Sé que estás al corriente de las circunstancias de su nacimiento, de cómo mi hermano fue asesinado por una cuadrilla de malhechores y la agresión infligida a su esposa, Elansa. —Suspiró—. Pero no creo que comprendas cuán sombríos fueron aquellos meses. Durante todo el embarazo, Elansa parecía estar muerta, perdida. Falleció al nacer la criatura. Pero Tanis era el hijo de la esposa de mi hermano, y no podía desentenderme de él.

Daba la impresión de que el Orador estuviera discutiendo con alguien que se opusiera a su decisión, en lugar de estar contando una historia a un amigo.

—Por lo tanto, lo traje conmigo a palacio, para criarlo como si fuera mi propio hijo. —Suspiró y se volvió hacia el enano. Flint se manoseaba la punta de la barba con nerviosismo. Era un relato duro—. Hubo quienes no estuvieron de acuerdo con mi decisión —dijo con voz queda el Orador, y Flint alzó la vista—. Algunos fueron incapaces de perdonarle las circunstancias de su nacimiento. A un niño, Flint..., ¡una criatura! ¿Qué culpa tenía él de que hubieran matado a mi hermano? ¿Qué culpa tenía de que también su madre muriera? —Una sombra de la pasada angustia afloró al semblante del Orador.

—¿Y los que no lo aceptaron...? —preguntó en voz baja Flint.
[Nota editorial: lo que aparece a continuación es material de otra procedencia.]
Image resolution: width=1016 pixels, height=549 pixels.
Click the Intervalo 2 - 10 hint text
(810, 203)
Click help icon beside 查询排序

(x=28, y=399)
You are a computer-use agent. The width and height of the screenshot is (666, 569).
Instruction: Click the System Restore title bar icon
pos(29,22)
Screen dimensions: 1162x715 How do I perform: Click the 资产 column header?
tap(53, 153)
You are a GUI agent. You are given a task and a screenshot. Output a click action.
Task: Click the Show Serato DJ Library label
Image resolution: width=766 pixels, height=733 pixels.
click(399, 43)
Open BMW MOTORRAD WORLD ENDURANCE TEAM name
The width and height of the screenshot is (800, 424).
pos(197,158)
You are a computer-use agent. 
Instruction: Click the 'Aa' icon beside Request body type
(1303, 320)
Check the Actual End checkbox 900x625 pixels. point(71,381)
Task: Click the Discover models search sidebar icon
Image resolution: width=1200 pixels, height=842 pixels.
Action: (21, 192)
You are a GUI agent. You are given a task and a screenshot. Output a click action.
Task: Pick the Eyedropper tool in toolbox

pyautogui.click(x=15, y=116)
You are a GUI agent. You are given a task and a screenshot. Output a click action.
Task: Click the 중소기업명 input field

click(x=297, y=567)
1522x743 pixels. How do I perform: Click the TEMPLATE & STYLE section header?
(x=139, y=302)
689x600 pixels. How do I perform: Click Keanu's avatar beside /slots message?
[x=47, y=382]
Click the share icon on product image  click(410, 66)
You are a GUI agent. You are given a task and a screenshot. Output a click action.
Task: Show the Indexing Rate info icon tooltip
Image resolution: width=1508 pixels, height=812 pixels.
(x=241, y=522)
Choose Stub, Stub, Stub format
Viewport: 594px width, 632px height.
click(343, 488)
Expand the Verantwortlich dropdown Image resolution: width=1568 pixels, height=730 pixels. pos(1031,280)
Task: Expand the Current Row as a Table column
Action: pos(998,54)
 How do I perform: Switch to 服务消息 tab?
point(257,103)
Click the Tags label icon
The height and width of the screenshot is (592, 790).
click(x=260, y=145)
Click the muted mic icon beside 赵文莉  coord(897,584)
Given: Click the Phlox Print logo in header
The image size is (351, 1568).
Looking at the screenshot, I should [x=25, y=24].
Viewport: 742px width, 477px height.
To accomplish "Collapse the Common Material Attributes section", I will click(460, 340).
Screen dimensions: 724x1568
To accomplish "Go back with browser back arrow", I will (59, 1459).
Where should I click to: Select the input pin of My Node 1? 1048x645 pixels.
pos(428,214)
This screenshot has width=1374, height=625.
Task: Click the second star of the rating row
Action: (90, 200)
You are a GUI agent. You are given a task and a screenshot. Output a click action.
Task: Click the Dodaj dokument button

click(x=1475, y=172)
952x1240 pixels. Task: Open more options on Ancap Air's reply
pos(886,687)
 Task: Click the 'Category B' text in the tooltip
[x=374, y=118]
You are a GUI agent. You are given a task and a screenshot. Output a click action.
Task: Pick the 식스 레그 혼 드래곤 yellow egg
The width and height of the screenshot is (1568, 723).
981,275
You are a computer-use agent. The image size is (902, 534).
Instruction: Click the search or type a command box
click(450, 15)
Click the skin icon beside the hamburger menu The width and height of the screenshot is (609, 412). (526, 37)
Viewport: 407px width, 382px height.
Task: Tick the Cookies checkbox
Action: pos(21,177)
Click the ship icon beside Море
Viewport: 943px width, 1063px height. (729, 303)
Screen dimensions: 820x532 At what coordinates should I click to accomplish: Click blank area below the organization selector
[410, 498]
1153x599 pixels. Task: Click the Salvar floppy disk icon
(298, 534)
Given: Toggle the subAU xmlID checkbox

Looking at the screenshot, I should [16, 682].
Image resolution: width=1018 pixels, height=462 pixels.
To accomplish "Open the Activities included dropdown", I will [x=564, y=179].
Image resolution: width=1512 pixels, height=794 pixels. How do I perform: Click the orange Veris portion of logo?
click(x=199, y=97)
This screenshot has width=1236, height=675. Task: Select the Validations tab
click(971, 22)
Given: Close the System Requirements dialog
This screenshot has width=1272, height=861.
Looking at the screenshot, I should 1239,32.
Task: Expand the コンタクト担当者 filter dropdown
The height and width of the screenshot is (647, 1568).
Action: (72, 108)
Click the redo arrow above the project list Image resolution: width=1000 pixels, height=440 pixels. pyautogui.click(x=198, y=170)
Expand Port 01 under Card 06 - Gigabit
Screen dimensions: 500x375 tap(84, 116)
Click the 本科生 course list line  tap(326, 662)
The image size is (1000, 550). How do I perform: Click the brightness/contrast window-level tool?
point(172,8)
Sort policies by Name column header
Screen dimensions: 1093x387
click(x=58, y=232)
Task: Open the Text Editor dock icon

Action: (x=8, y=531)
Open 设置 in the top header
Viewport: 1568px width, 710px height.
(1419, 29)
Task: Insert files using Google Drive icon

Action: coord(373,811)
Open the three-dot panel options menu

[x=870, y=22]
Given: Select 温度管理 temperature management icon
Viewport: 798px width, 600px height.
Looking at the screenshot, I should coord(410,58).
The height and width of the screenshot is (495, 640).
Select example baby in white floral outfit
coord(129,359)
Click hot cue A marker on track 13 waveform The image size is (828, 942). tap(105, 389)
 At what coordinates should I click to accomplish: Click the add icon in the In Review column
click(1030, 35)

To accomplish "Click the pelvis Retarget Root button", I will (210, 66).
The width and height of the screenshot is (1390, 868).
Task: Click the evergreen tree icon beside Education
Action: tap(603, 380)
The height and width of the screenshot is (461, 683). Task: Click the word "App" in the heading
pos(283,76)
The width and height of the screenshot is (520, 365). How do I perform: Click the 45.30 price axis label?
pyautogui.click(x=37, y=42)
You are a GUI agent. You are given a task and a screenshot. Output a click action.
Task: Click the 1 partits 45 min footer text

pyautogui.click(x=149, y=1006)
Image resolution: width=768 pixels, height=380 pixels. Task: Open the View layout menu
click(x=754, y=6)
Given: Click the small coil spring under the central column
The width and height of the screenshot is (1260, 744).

—Aún viven y, como es habitual en mi raza, apenas han cambiado. No estoy seguro de hasta qué punto ha notado Tanis esa situación..., aunque sospecho que el muchacho no me cuenta muchas cosas. Sólo me queda esperar que su espíritu sea lo bastante fuerte para soportarlo. Me temo que no le hice un gran favor al traerlo aquí. Pero tú entiendes que no podía actuar de otro modo, ¿verdad, Flint?

El Orador dirigió una mirada intensa al enano. Su cabello rubio oscuro brillaba con la luz diurna.

»
A despecho de la paz que nos hemos forjado en nuestro reino —prosiguió—, estos últimos siglos, posteriores al Cataclismo, han sido sombríos; tiempos de aflicción y desorden. Tanis es fruto de esos tiempos turbulentos.

»
Y, si soy incapaz de traer algo de alegría a su vida, ¿cómo va a mitigarse entonces la aflicción que nos invade a cualquiera de nosotros, a los elfos, o a Qualinesti? —El Orador sacudió la cabeza y después esbozó una leve sonrisa—. Me temo que estoy divagando. —Adelantó un paso hacia Flint y el enano se incorporó de su asiento—. Siento haberte retenido tanto tiempo. Sólo quería decirte que me alegro de que seas un amigo para Tanis. Me temo que eres el único, aparte de sus primos.

Flint asintió en silencio y se dirigió a la puerta, pero, antes de salir, se volvió y miró al señor elfo con una expresión pensativa en los ojos.

—Gracias —dijo con voz ronca—. También él es uno de los dos primeros amigos que tengo.